The Australian Institute of Family Studies recently put out a press release:
One in three men report using intimate partner violence
Understandably, this report got wide uptake by politicians and media figures:
The problems begin
In the release itself, we find:
“Emotional-type abuse was the most common form of intimate partner violence, with 32% of men in 2022 reporting they ever made an intimate partner feel ‘frightened or anxious’, with 9% ever ‘hitting, slapping, kicking or otherwise physically hurting’ an intimate partner when they were angry.”
The wording: “ever made an intimate partner feel ‘frightened or anxious’” didn’t seem right. But this was only the media release, so I decided to look at the question wording in the survey itself:
Have you ever behaved in a manner that has made a partner feel frightened or anxious?
(Some people online wrongly thought that the reader added the words “emotional abuse” after this, but this is a mistake- that was just a dataset tag.)
At face value, this question is not a good measure of emotional abuse. Are people taking this question at face value, or inferring from context that the framers are talking about emotional abuse, or something in between? This is unclear.
But suppose you do take it at face value, or semi-face value. I’d posit that if you’ve never done anything that made your partner anxious, something might be wrong with your relationship- either you’re letting your partners will control your own far too much, or your partner doesn’t care about you enough. I don’t currently have a partner, but I am a neurotic wreck, and I get anxious about my friends:
Smoking.
Drinking to drunkenness even at a party.
Criticising me- even in honest and completely appropriate ways.
Leaving me on seen- even though it’s completely normal.
Going out with destructive, erratic people.
Not taking care of their health.
Making career decisions I wouldn’t make in their place
Criticism is particularly germane here. If you love someone, there is a good chance you will feel a spike of anxiety if they criticise you. However, sometimes it is important to criticise- even firmly- our friends, relations and lovers, e.g., to help them grow, or to assert our boundaries.

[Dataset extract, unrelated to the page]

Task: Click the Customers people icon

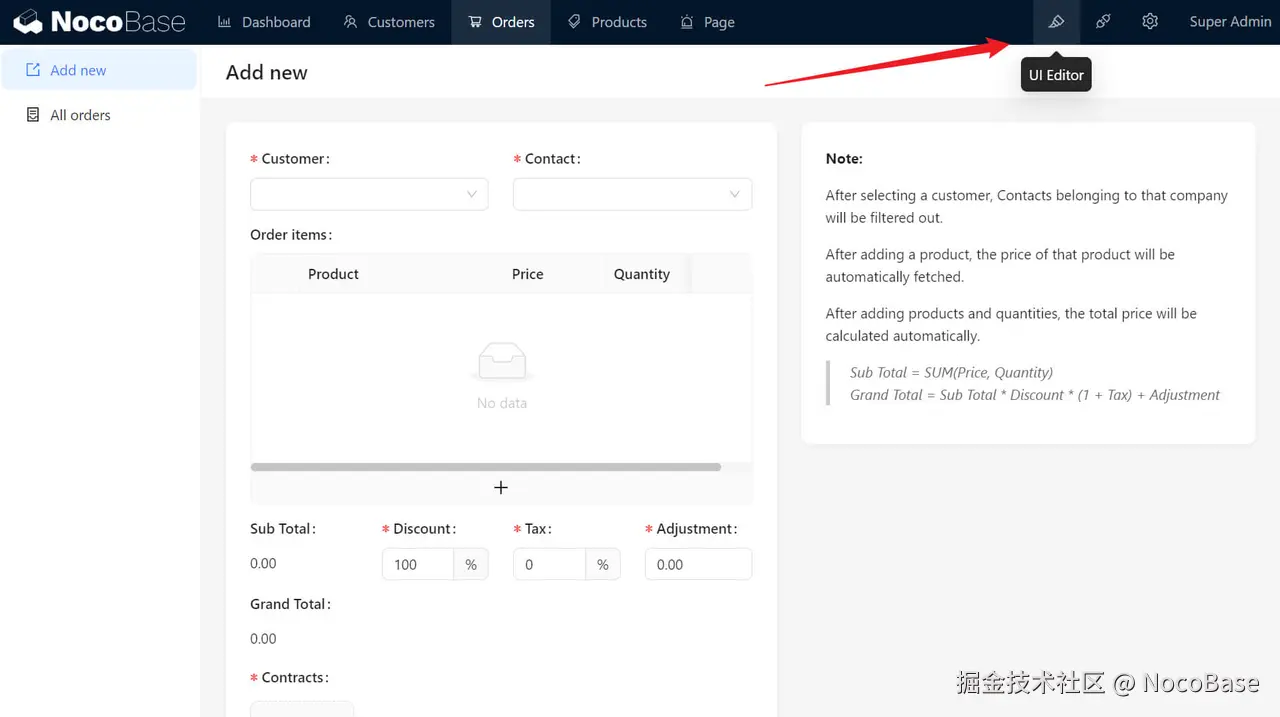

Now you could say: “Come on, Philosophy Bear, get with the program, they clearly don’t mean any of that.” But when writing surveys, you can’t assume the audience will be with the program, and even as an extremely educated reader, I would not know quite what to make of the question when encountering it.

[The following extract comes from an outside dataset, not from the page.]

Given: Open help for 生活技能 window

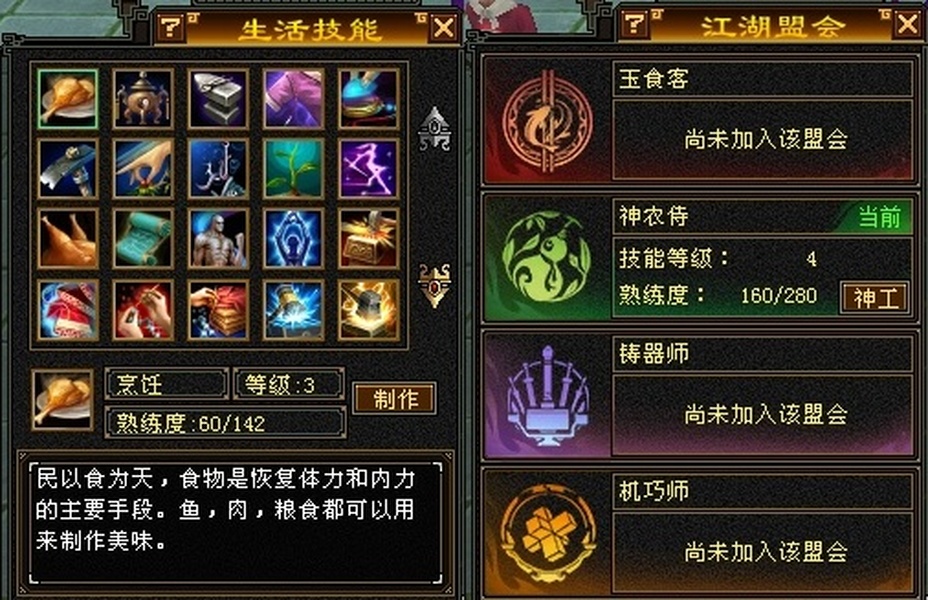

So I think the question gives us minimal evidence on the real rate of emotional abuse. We have reason to think it might be an overreport (see above) and reason to think it might be an underreport (people lie, both to surveys and to themselves, about their past behaviour).

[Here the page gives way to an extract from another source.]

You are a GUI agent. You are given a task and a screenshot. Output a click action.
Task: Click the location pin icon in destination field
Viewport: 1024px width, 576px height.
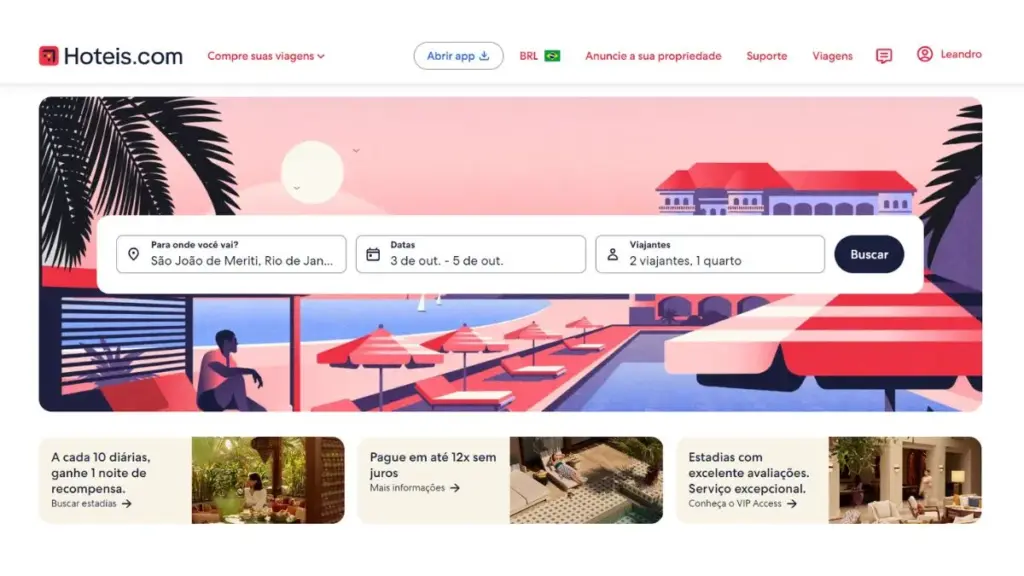pyautogui.click(x=133, y=254)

In fairness, the drafters had an impossible task. Capturing emotional abuse in a question that doesn’t require savvy respondents is not easy. If I were drafting the question, I would have: A) Pulled my hair out and gotten mad at myself, then B) Written out the question they already have, added the word “deliberately,” and called it a day.
Framing things in terms of deliberateness is not without cost- intention is a very shaky concept even for a lawyer or philosopher, and most people aren’t lawyers or philosophers. Also, it still doesn’t capture what is meant, since sometimes we have a right to make others feel anxious deliberately, at least in some sense of “deliberate”. I might know that quitting my job with a shitty boss who screams at me will make my partner anxious, and do it despite that knowledge. If we use the foreknowledge test of deliberateness, I have then deliberately made my partner anxious. Still, on balance, I think “deliberately” would have been an improvement over the existing wording.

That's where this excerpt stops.